**課題一覧:**
a) 登山と傘についての文章では、登山中に傘をさす行為はどのような行為だと述べられていますか。
b) 登山と傘についての文章から、「登山中に傘をさすという行為は」から「つのポイントをお伝えします。」までの部分をすべて一字一句変えずに引用してください。

**提示文章:**
==*==
はっきりと言います。登山に傘は必要ありません。
登山中に傘をさすという行為は、自分の身を危険にさらす行為です。それどころか、他人をも危険な状況に陥れる可能性があります。
しかし、一方では登山用の傘をメーカーが販売しているのも事実です。ということは、果たしてメーカーは推奨しているのでしょうか?
この記事では、登山で傘を使ってはいけない理由について、以下の2つのポイントをお伝えします。
- 登山に傘を使ってはいけない理由
- 登山用の傘が売られている本当の意味

この記事をすべて読み終えた頃には、あなたの考えは変わっているかもしれませんよ
登山に傘を使ってはいけない5つの理由


登山に傘を使うのか使わないのかは、人それぞれ意見があると思いますが、ここでは私の見解を述べていきます。
==*==
**提示資料:**

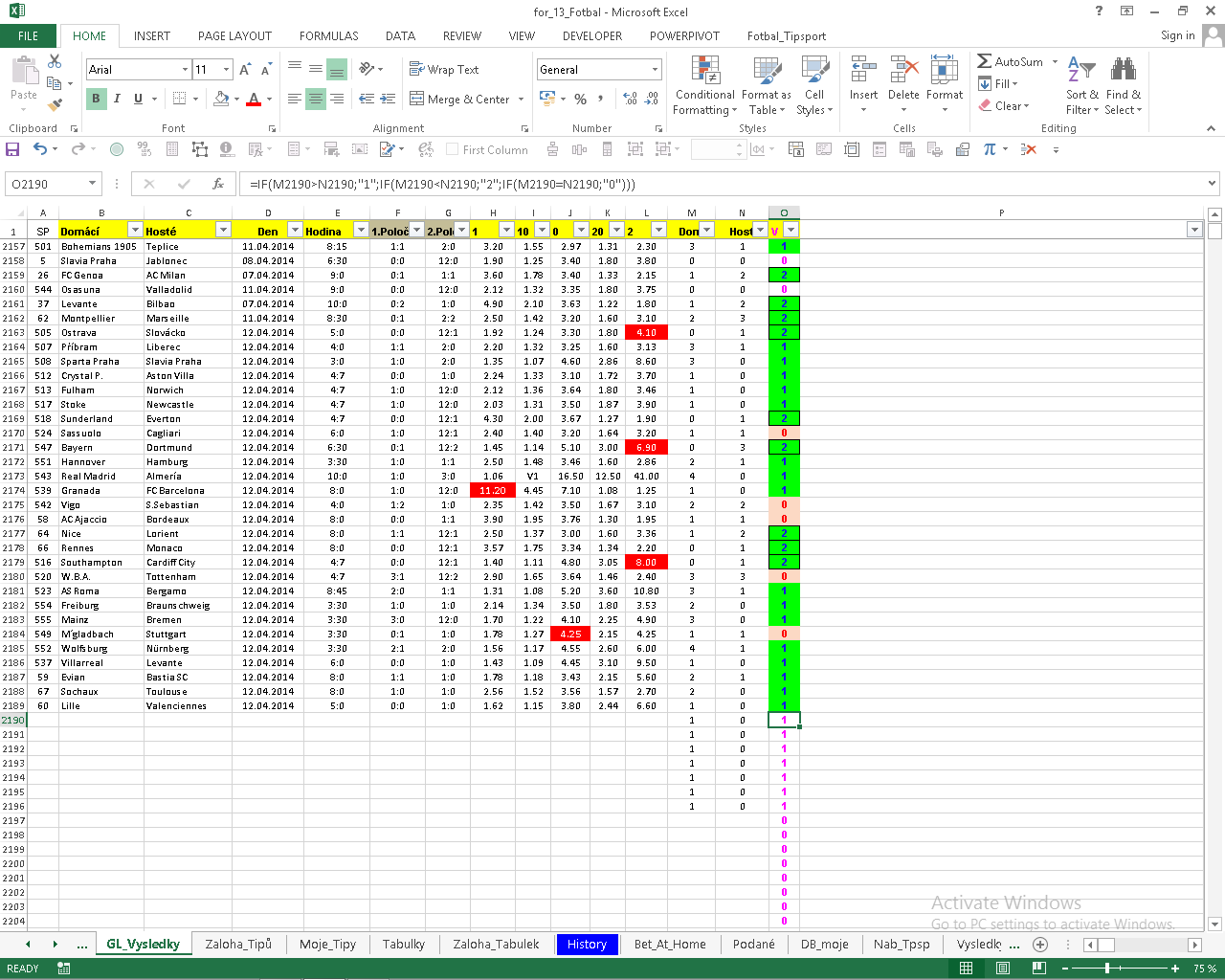This screenshot has height=980, width=1225.
Task: Toggle Bold formatting
Action: click(96, 99)
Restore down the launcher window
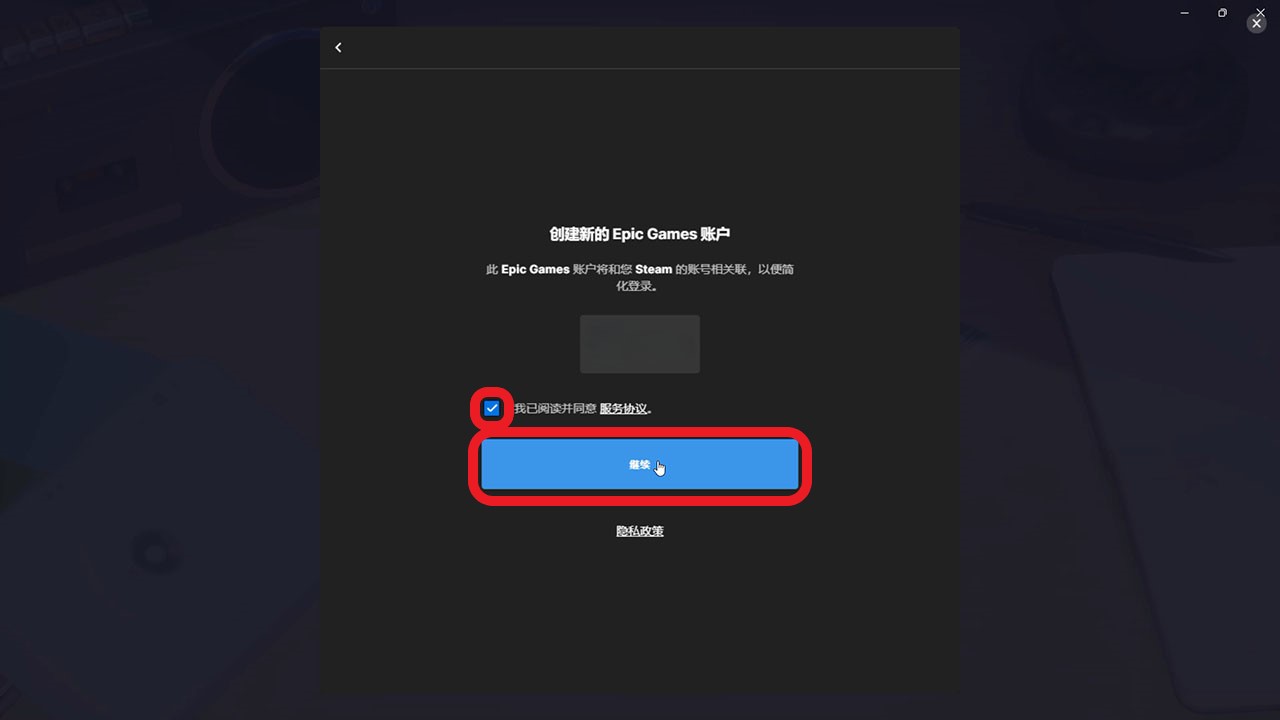The image size is (1280, 720). tap(1222, 12)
==*==
**課題の解答:**
a) 自分の身を危険にさらす行為です。

b)
登山中に傘をさすという行為は、自分の身を危険にさらす行為です。それどころか、他人をも危険な状況に陥れる可能性があります。
しかし、一方では登山用の傘をメーカーが販売しているのも事実です。ということは、果たしてメーカーは推奨しているのでしょうか?
この記事では、登山で傘を使ってはいけない理由について、以下の2つのポイントをお伝えします。